*TASK DESCRIPTION*: The records below are to be retyped in full, without any alteration.

===== INPUT DATA =====

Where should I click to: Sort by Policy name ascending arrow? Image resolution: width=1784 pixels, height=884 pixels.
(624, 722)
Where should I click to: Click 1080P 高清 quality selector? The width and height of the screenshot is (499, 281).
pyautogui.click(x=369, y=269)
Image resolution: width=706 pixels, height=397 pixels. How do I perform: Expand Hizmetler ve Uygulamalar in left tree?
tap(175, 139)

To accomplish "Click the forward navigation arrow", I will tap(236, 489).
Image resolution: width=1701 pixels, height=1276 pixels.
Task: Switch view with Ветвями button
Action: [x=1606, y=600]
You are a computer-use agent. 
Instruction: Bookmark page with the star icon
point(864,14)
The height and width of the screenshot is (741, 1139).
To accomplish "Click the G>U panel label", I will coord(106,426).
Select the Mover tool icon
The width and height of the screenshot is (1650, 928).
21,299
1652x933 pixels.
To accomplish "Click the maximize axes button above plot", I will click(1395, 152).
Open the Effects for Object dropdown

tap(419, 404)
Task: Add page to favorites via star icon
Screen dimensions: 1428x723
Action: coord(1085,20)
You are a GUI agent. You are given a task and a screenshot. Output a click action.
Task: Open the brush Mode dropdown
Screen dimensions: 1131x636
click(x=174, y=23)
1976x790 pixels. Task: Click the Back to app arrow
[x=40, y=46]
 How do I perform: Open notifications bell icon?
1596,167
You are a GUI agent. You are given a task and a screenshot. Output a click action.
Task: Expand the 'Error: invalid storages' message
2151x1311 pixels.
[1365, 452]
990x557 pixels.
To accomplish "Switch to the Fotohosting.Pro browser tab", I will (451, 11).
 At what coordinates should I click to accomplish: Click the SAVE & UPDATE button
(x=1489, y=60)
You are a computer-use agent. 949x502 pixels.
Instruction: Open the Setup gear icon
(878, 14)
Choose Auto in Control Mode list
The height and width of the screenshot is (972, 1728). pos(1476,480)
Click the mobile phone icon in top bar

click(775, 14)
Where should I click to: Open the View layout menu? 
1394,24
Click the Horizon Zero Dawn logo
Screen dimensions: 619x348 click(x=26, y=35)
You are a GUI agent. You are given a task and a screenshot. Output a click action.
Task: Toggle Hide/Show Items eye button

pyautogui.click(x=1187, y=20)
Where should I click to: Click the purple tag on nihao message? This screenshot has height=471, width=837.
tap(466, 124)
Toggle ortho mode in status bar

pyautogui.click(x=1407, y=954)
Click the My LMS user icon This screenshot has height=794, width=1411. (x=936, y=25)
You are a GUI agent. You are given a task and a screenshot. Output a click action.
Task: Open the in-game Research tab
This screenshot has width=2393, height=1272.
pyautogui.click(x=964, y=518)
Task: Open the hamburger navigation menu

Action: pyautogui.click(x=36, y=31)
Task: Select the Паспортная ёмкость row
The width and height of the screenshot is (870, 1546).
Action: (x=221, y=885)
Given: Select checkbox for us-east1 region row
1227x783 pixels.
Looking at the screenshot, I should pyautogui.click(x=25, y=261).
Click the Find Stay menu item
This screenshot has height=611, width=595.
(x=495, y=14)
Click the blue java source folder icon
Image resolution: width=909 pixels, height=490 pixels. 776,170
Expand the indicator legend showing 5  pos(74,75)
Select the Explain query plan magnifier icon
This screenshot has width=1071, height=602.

=====

*SOLVED PROBLEM*:
Where should I click to: Sort by Policy name ascending arrow? Image resolution: width=1784 pixels, height=884 pixels.
(624, 722)
Where should I click to: Click 1080P 高清 quality selector? The width and height of the screenshot is (499, 281).
pyautogui.click(x=369, y=269)
Image resolution: width=706 pixels, height=397 pixels. How do I perform: Expand Hizmetler ve Uygulamalar in left tree?
tap(175, 139)

To accomplish "Click the forward navigation arrow", I will tap(236, 489).
Image resolution: width=1701 pixels, height=1276 pixels.
Task: Switch view with Ветвями button
Action: [x=1606, y=600]
You are a computer-use agent. 
Instruction: Bookmark page with the star icon
point(864,14)
The height and width of the screenshot is (741, 1139).
To accomplish "Click the G>U panel label", I will coord(106,426).
Select the Mover tool icon
The width and height of the screenshot is (1650, 928).
21,299
1652x933 pixels.
To accomplish "Click the maximize axes button above plot", I will click(1395, 152).
Open the Effects for Object dropdown

tap(419, 404)
Task: Add page to favorites via star icon
Screen dimensions: 1428x723
Action: coord(1085,20)
You are a GUI agent. You are given a task and a screenshot. Output a click action.
Task: Open the brush Mode dropdown
Screen dimensions: 1131x636
click(x=174, y=23)
1976x790 pixels. Task: Click the Back to app arrow
[x=40, y=46]
 How do I perform: Open notifications bell icon?
1596,167
You are a GUI agent. You are given a task and a screenshot. Output a click action.
Task: Expand the 'Error: invalid storages' message
2151x1311 pixels.
[1365, 452]
990x557 pixels.
To accomplish "Switch to the Fotohosting.Pro browser tab", I will (451, 11).
 At what coordinates should I click to accomplish: Click the SAVE & UPDATE button
(x=1489, y=60)
You are a computer-use agent. 949x502 pixels.
Instruction: Open the Setup gear icon
(878, 14)
Choose Auto in Control Mode list
The height and width of the screenshot is (972, 1728). pos(1476,480)
Click the mobile phone icon in top bar

click(775, 14)
Where should I click to: Open the View layout menu? 
1394,24
Click the Horizon Zero Dawn logo
Screen dimensions: 619x348 click(x=26, y=35)
You are a GUI agent. You are given a task and a screenshot. Output a click action.
Task: Toggle Hide/Show Items eye button

pyautogui.click(x=1187, y=20)
Where should I click to: Click the purple tag on nihao message? This screenshot has height=471, width=837.
tap(466, 124)
Toggle ortho mode in status bar

pyautogui.click(x=1407, y=954)
Click the My LMS user icon This screenshot has height=794, width=1411. (x=936, y=25)
You are a GUI agent. You are given a task and a screenshot. Output a click action.
Task: Open the in-game Research tab
This screenshot has width=2393, height=1272.
pyautogui.click(x=964, y=518)
Task: Open the hamburger navigation menu

Action: pyautogui.click(x=36, y=31)
Task: Select the Паспортная ёмкость row
The width and height of the screenshot is (870, 1546).
Action: (x=221, y=885)
Given: Select checkbox for us-east1 region row
1227x783 pixels.
Looking at the screenshot, I should pyautogui.click(x=25, y=261).
Click the Find Stay menu item
This screenshot has height=611, width=595.
(x=495, y=14)
Click the blue java source folder icon
Image resolution: width=909 pixels, height=490 pixels. 776,170
Expand the indicator legend showing 5  pos(74,75)
Select the Explain query plan magnifier icon
This screenshot has width=1071, height=602.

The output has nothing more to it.